Last month the library was showcasing their new books and I came across Dr. Scott D. Sampson’s new book, How To Raise A Wild Child.
If the name sounds familiar to parents of little ones then it’s because he’s the paleontologist that appears after the PBS show Dinosaur Train. It’s a wonderful book about getting kids back into nature. Kids are staying indoors today at an alarming rate. They are not playing as much outside as my generation did and this is not a good thing. A lot of kids today are too wired to their screens or for one reason or another not going outside as much as they should. Researchers are finding that taking time from our hectic lives, slowing down and connecting our children with nature can help with depression, attention deficit disorder, obesity, resilience and self confidence. “How To Raise A Wild Child” at it’s core is about how to mentor our children in acquiring a love of nature and all that our beautiful planet has to offer. Being in nature allows children to play, explore, and discover. I find that when I take my kids hiking, afterwards they are actually better behaved at home and also play more creatively. They are calmer and sleep better. For nature enthusiasts that either have children or work with them the book will solidify what they have known all along, which is that having a better connection with nature helps not only our physical and mental health, but also helps restore in our children an authentic sense of awe and wonder that you don’t get from being indoors. As for me I still remember that sense of spiritual awe and gratitude I had standing on top of that mountain in Mohonk and I hope that I can instill in my boys a love of nature that will last a lifetime.

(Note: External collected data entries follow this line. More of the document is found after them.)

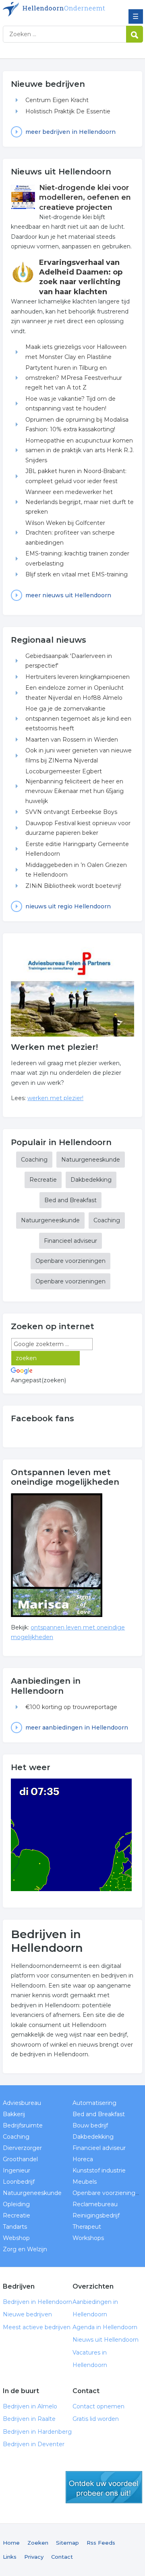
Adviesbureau (22, 2103)
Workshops (88, 2238)
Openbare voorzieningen (70, 1260)
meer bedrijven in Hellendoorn (70, 131)
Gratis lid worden (95, 2418)
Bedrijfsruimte (23, 2125)
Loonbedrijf (19, 2181)
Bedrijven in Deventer (33, 2444)
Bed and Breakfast (70, 1200)
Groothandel (20, 2159)
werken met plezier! (55, 1098)
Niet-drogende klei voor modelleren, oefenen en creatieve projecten (85, 197)
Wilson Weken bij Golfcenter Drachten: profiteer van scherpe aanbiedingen (70, 532)
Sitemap (67, 2542)
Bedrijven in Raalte (29, 2418)
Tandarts (15, 2226)
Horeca (82, 2159)
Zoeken (37, 2542)
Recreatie (43, 1179)
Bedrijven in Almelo (30, 2406)
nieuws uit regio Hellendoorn (68, 906)
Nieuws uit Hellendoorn (105, 2339)
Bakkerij (14, 2114)
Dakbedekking (91, 1179)
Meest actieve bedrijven (36, 2327)
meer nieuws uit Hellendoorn (68, 595)
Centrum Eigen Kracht (57, 100)
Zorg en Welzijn (25, 2249)
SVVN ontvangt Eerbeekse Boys (71, 812)
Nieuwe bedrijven (27, 2314)
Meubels (84, 2181)
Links (10, 2556)
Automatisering (94, 2103)
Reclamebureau (95, 2204)
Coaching (34, 1159)
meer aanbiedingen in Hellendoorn (76, 1727)
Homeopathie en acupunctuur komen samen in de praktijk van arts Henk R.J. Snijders (79, 450)
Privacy (34, 2556)
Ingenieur (16, 2170)
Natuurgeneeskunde (90, 1159)
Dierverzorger (22, 2148)
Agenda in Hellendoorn (104, 2327)
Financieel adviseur (70, 1240)
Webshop (16, 2238)
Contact (62, 2556)
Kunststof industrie (99, 2170)
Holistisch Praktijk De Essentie (67, 111)
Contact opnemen (98, 2406)
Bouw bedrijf (90, 2125)
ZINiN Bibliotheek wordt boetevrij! (73, 885)
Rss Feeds (101, 2542)
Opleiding (16, 2204)
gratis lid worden (104, 2487)
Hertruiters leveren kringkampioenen (77, 676)
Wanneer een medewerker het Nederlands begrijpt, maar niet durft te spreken (79, 501)
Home (11, 2542)
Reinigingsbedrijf (96, 2215)
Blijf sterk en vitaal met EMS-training (76, 574)
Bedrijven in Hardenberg (37, 2431)
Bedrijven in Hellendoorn (61, 9)
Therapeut (86, 2226)
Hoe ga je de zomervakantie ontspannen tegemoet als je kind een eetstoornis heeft (78, 718)
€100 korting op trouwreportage (71, 1707)
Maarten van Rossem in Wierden (71, 739)
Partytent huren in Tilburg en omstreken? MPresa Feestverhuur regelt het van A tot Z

Here are a few pictures I took a few days ago while hiking with Oliver at our nearby Pinebush Preserve. He’s a trooper! He walked the first hour or so and although I had to carry him on and off after that I was amazed at how happy he is to be outside. He’s definitely a child that has A LOT of energy and he was actually the one to ask me over and over again to take him hiking. He’s not even three years old yet, but this is something he definitely likes to do.
It was a little challenging convincing him that we had to leave.